Why can’t writing with No. 2 pencils be the “norm” and be thought of as professional with important matters and documents?
Maybe it’s because, with a pencil, you can always erase your mistakes, start over, and others will be none-the-wiser.
Maybe that’s why we’re forced to use pen later on in our school careers—to prepare us for “real life,” because in “real life” you can’t just simply erase your mistakes.
They’re permanently there for all to see.
Even white-out still shows the sign of a mistake made, though it’s easier to mask what that mistake actually entailed.
However, everyone is still aware it’s there—especially you, because you know what lies beneath that fresh, pure, clean white line—the line which tries to be inconspicuous and blend in with the rest of the paper, but it is never quite the same color.
Pens taught us to learn from our mistakes and to be constantly reminded of what we did; to study it, to analyze it and work toward acceptance—acceptance from ourselves and acceptance from others. They teach us not to be too proud to admit we were wrong.
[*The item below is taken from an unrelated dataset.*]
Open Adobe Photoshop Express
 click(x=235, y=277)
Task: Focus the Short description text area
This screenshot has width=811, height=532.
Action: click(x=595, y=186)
Even computers and typewriters are not fool-proof. With typewriters, when you crumple up the paper to throw it in the garbage can, the evidence is still there and you have to start over from the beginning.
At least you have that option of a clean slate.
Whether our past is saved by cookies on the internet, our documents in our hard drive or in the trash bin, it’s still there.
Even spell-check on Word documents allows us to appear perfect. It allows us to rely on something or someone else to catch our mistakes and sometimes automatically correct them.
Our mistakes are corrected before we are even aware we are making the same mistake over, and over, and over again.
I love pencils—for the sentimental value and the ease of being able to erase your past in a few flicks of your wrist.
However, maybe some people should begin using pens from the very beginning—to learn how it’s okay to be vulnerable and to make mistakes, to feel at ease admitting they were wrong and to not be able to hide from their flaws and imperfections and be secretive.
Being honest and true and out in the open.
To be naked.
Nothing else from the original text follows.